Monday, February 23, 2009

Almost 1/3 of police charges get withdrawn or dismissed

According to recently released data by Statistics Canada on our adult criminal justice system, approximately 30% of charges laid by the police in 2006-2007 were either withdrawn by the Crown or dismissed or stayed by the courts.

Why is this happening? What role does race play? If a disproportionate number of these cases involve racialized individuals, then it would provide additional evidence of the scope of racial profiling. There is already some evidence that this is the case. In their 2008 series, Crime and Punishment, the Toronto Star uncovered data that reveals that racialized individuals are 53 percent more likely than Whites to be not convicted. No conviction is defined as (i) an acquittal; (ii) a withdrawal or stay of charges; and, (iii) a finding of guilt with a discharge on sentencing. See Rankin and Powell, "Is Justice System Blind to Colour" Toronto Star (21 July 2008).

One remedy is to have Crown Attorneys screen arrests before charges are laid. This is the current practice in British Columbia, Quebec and New Brunswick. See the discussion in McGoey, "The 'Good' Criminal Law Barrister: A Crown Perspective" (2004). In New Brunswick, only 16% of the cases were withdrawn or stayed as compared to 40% in Ontario where there is no pre-charge screening. While Ontario and other provinces have mandatory post-charge screening, the concern is the delay in review and timing of withdrawal.

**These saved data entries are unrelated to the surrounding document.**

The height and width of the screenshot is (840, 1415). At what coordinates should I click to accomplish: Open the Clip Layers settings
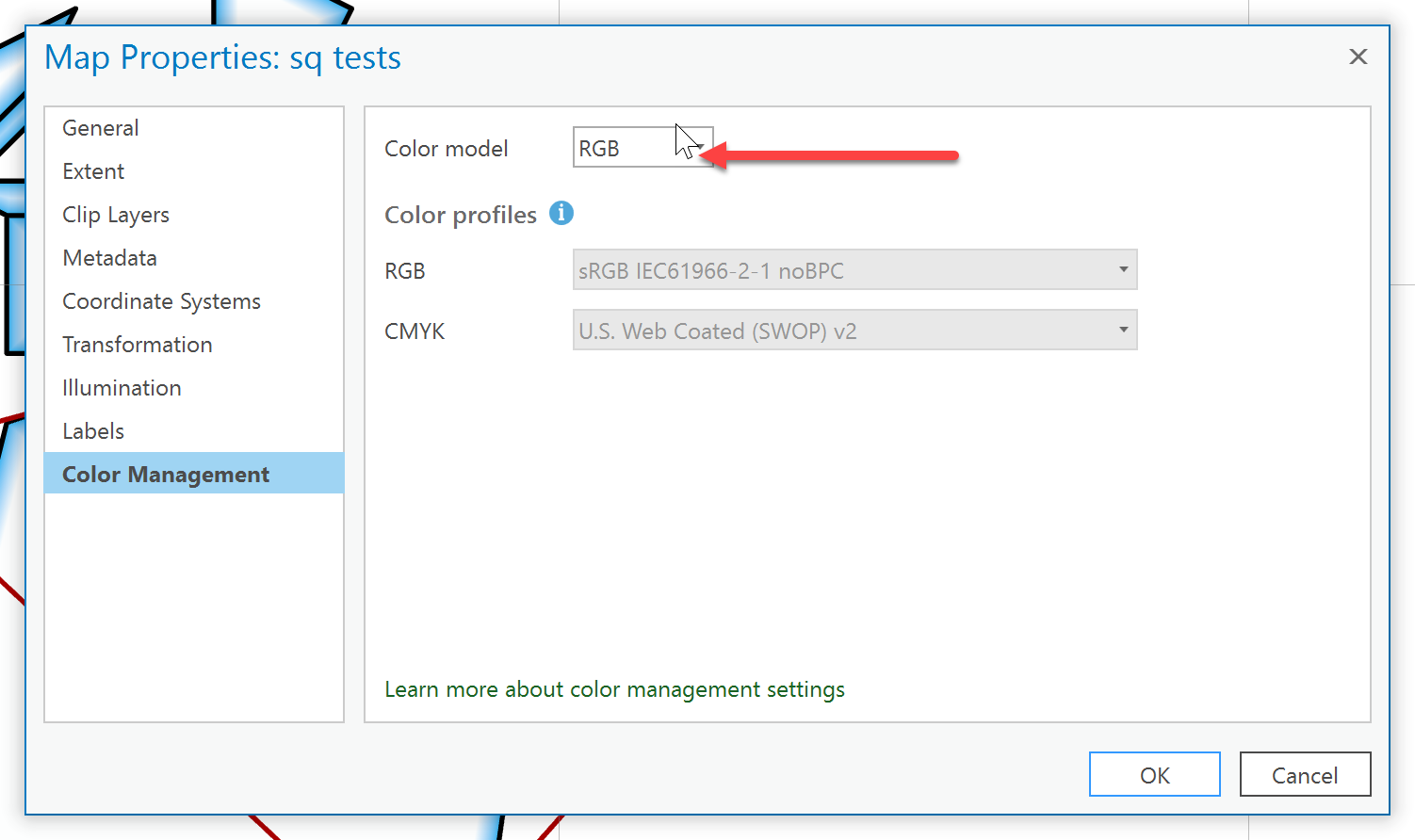(x=116, y=214)
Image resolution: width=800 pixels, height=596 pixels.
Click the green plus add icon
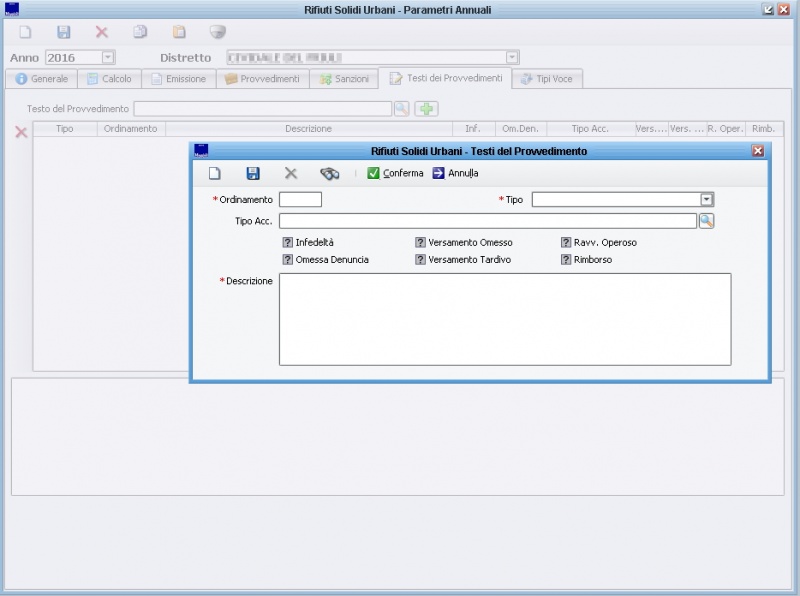coord(427,108)
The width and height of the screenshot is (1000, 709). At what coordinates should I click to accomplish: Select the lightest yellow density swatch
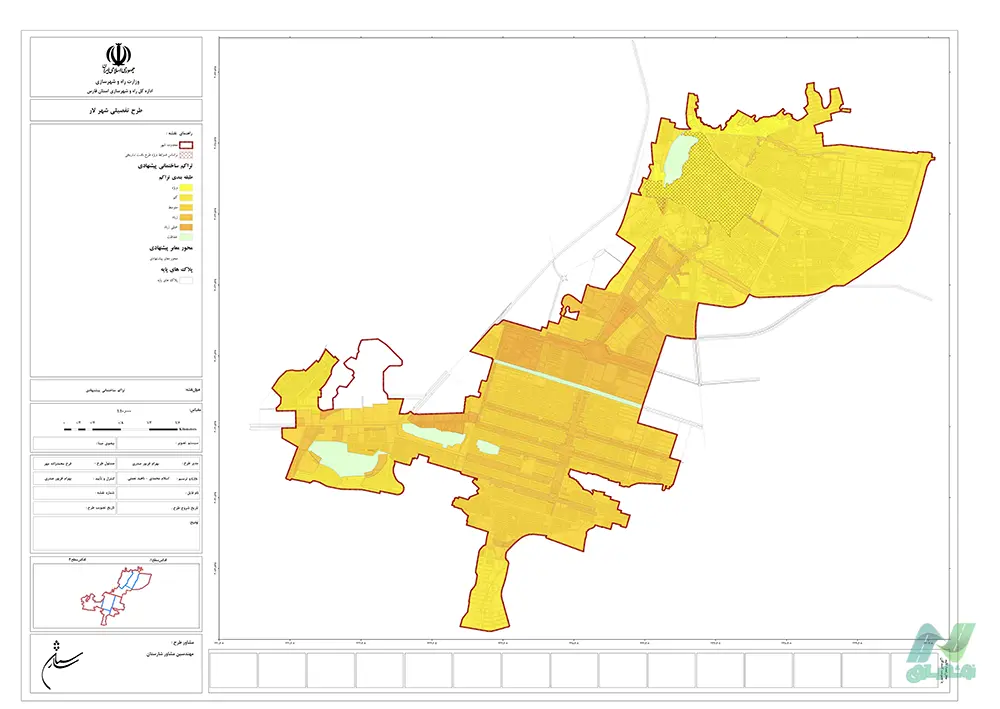pos(185,189)
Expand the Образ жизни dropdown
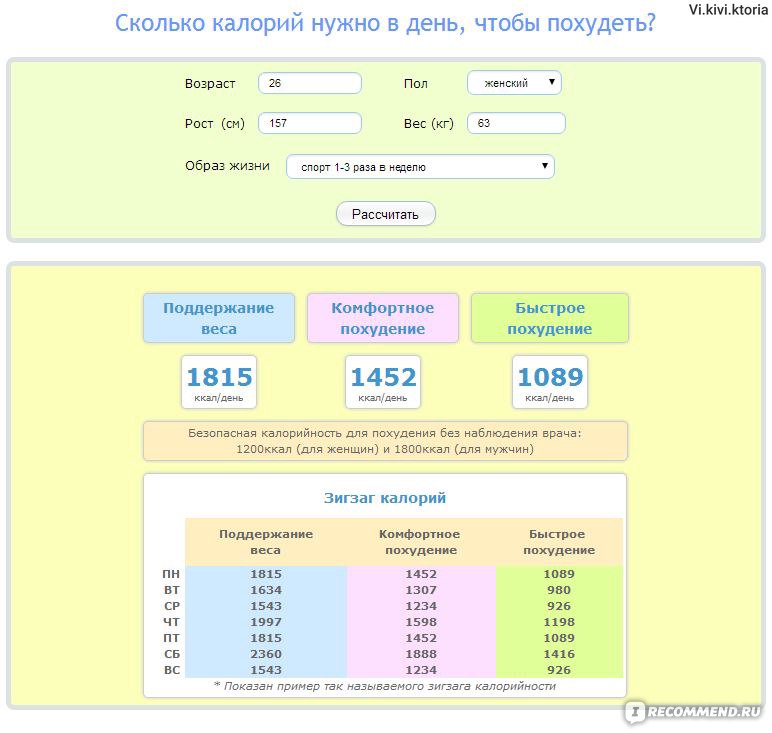772x733 pixels. pyautogui.click(x=420, y=167)
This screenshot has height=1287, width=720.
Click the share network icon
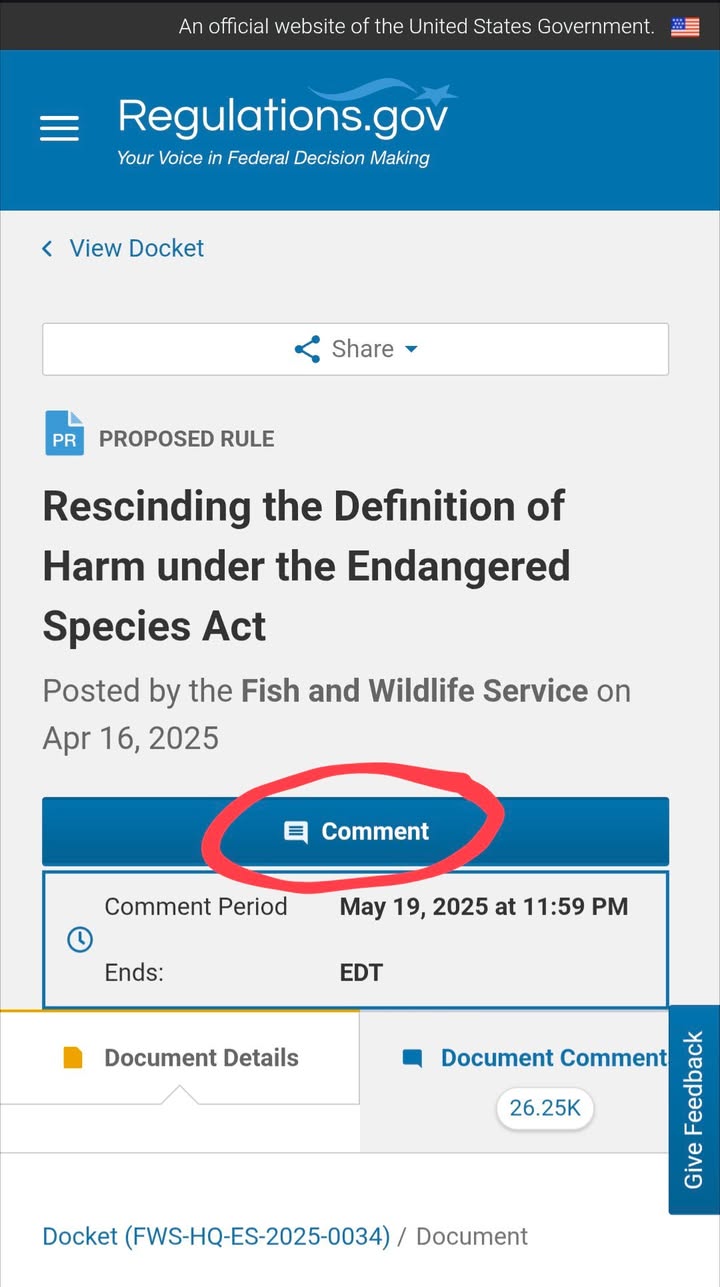point(307,349)
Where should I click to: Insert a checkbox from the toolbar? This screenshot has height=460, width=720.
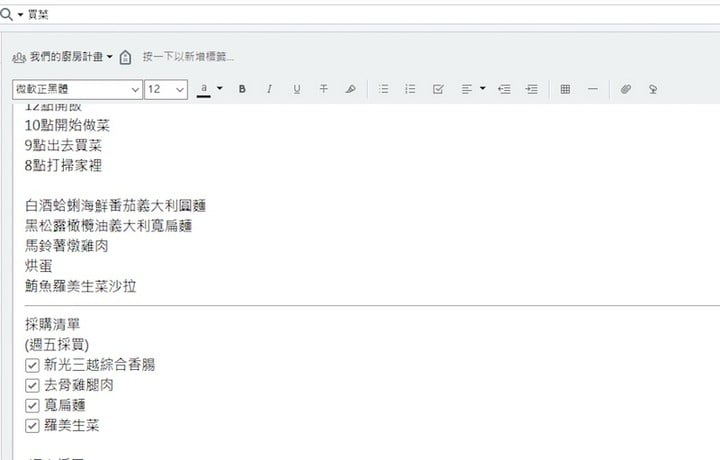438,89
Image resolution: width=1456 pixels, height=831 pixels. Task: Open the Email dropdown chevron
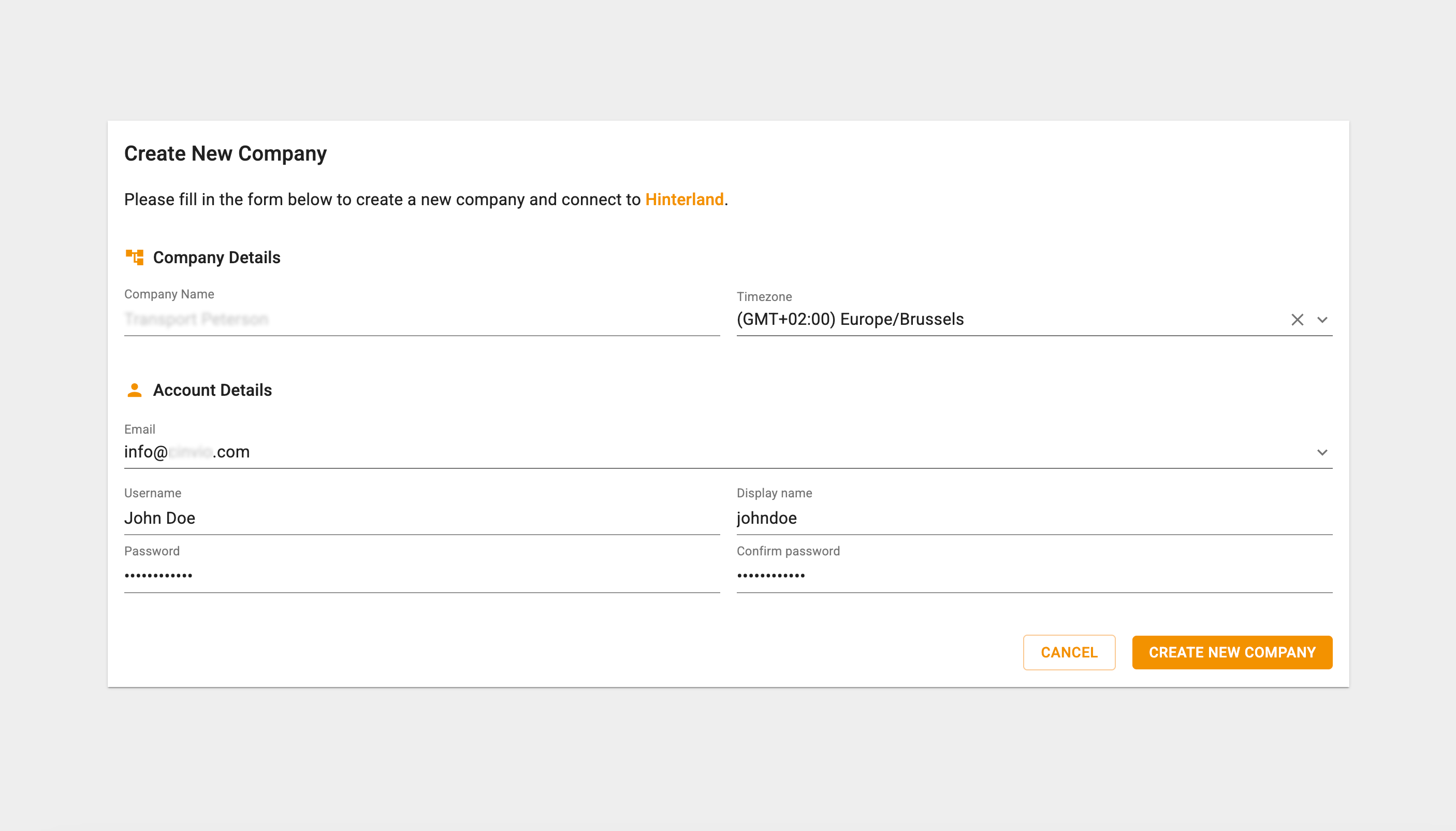pyautogui.click(x=1322, y=453)
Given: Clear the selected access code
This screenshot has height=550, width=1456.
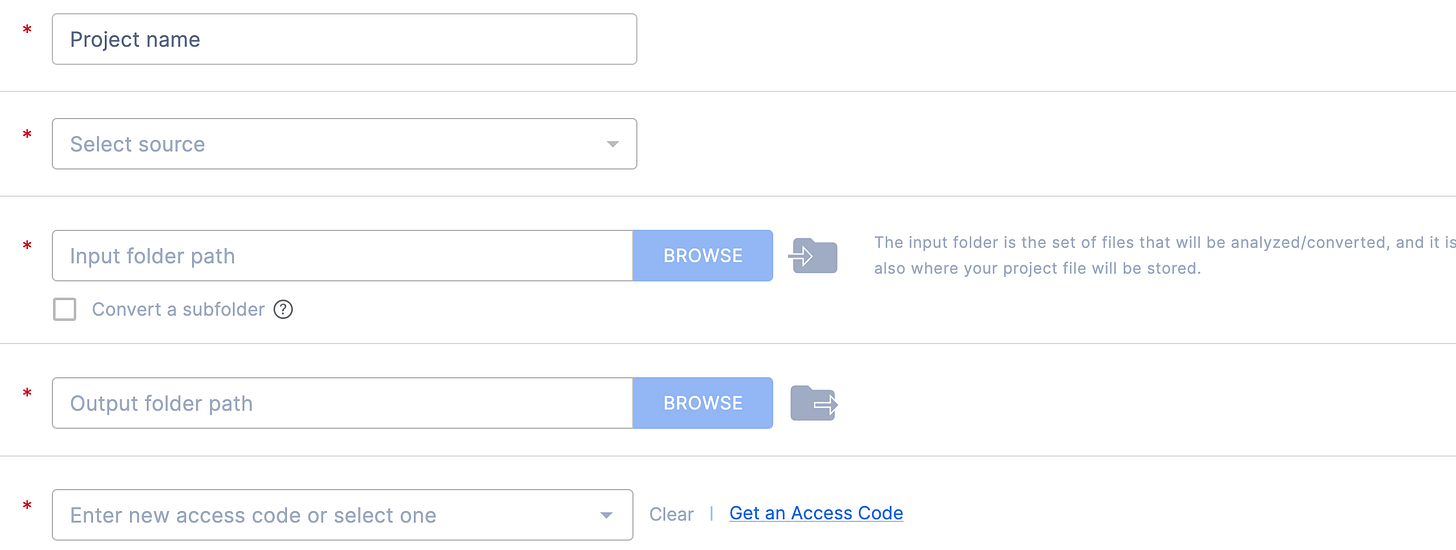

Posted by Professor Tanovich

1 comment:

  1. This raises an interesting question of prosecutorial decision-making. Often the focus is on defence lawyers and their obligation to raise ethical issues and racial disparity in the criminal justice system. However, the focus should also similarly shift to the Crown with respect to the role it plays in effectively respond to or deterring racialized practices within their system.

    Further, if the Statistics Canada data is indicative of the issue of police “over-charging” racialized communities, then the Crown has significant legal obligations in examining why this is the case. In the true tradition of representing the Crown, both historically and even now, Crown counsel have tended to narrowly view the role of their office and their individual obligations. In response to the McGoey article of the “good” Crown, the Crown attorney has to similarly ensure the public interest is met given the significant racial profiling data out there today.

    The Crown can show its renewed commitment to serving the public interest by implementing a number of measures. Tracking and monitoring decision-making of both police officers and fellow prosecutors at critical stages that influence or determine the outcome of criminal cases can have profound implications for racialized individuals. Data is dispositive of the issue of discriminatory bail outcomes for racialized communities. For example, a 1995 Ontario review found that black individuals were less likely than their white counterparts to receive bail. Further, data shows that racialized individuals spend more time in remand (pre-trial custody awaiting trial). Indeed, Crown counsels have a broader public interest obligation to ensure a timely and fair prosecution conducted in good faith. They have the further obligation to be fully aware of the discrepancies in the criminal justice system that passively allow certain racialized accused to unnecessarily languish in custody awaiting trials that often never come to fruition.

    In addition, what is needed is a comprehensive and coordinated strategy to assist to identify patterns where race/ethnicity influences police officers' decisions to lay charges against individuals- with emphasis on their background and the type of charge being laid. A partial remedy would be for Crown offices to internally record data and use this collection system to monitor the practices of police officers relating to laying charges. A further benefit would be that the Crown would also be more cognizant of their duty to respond in a timely manner to correct these manipulations of the criminal justice system. Thus, internal guidelines in Crown offices across jurisdictions in Canada can promote race awareness in the criminal justice system.

    With respect to enacting pre-screening provisions in Ontario that follow those established in other jurisdictions, such as British Columbia, New Brunswick, and Quebec, greater collaboration between the Crown and the police agencies does not necessarily mean automatic transparency and partiality. The result may be collusion between the Crown and police as a result of this enhanced collaborative decision-making.

    British Columbia is a case in point. In B.C, the British Columbia civil Liberties Association (BCCLA) has expressed concern in the past with respect to investigations into police misuse of force against civilians where the discretion to advance a criminal charge rests with the Crown and where there is too much involvement between the two parties. The BCCLA's response has been in relation to the Robert Dziekanski taser death, where the Crown has decided against criminal charges for the four RCMP Constables involved in the incident. In B.C, there has been a call for an SIU modelled after Ontario where the director will have the authority to lay charges.

    However, in the true tradition of the Crown, in representing multiple yet often competing interests, the Crown will more effectively serve the public interest by establishing and following comprehensive internal guidelines that seek to address the disparities of the criminal justice system. A corollary of this would be the opportunity for the Crown to play a more modern role by monitoring and rectifying ‘racialized overcharging’ in policing practices. This, then, will truly encompass the modern role of the “good” Crown.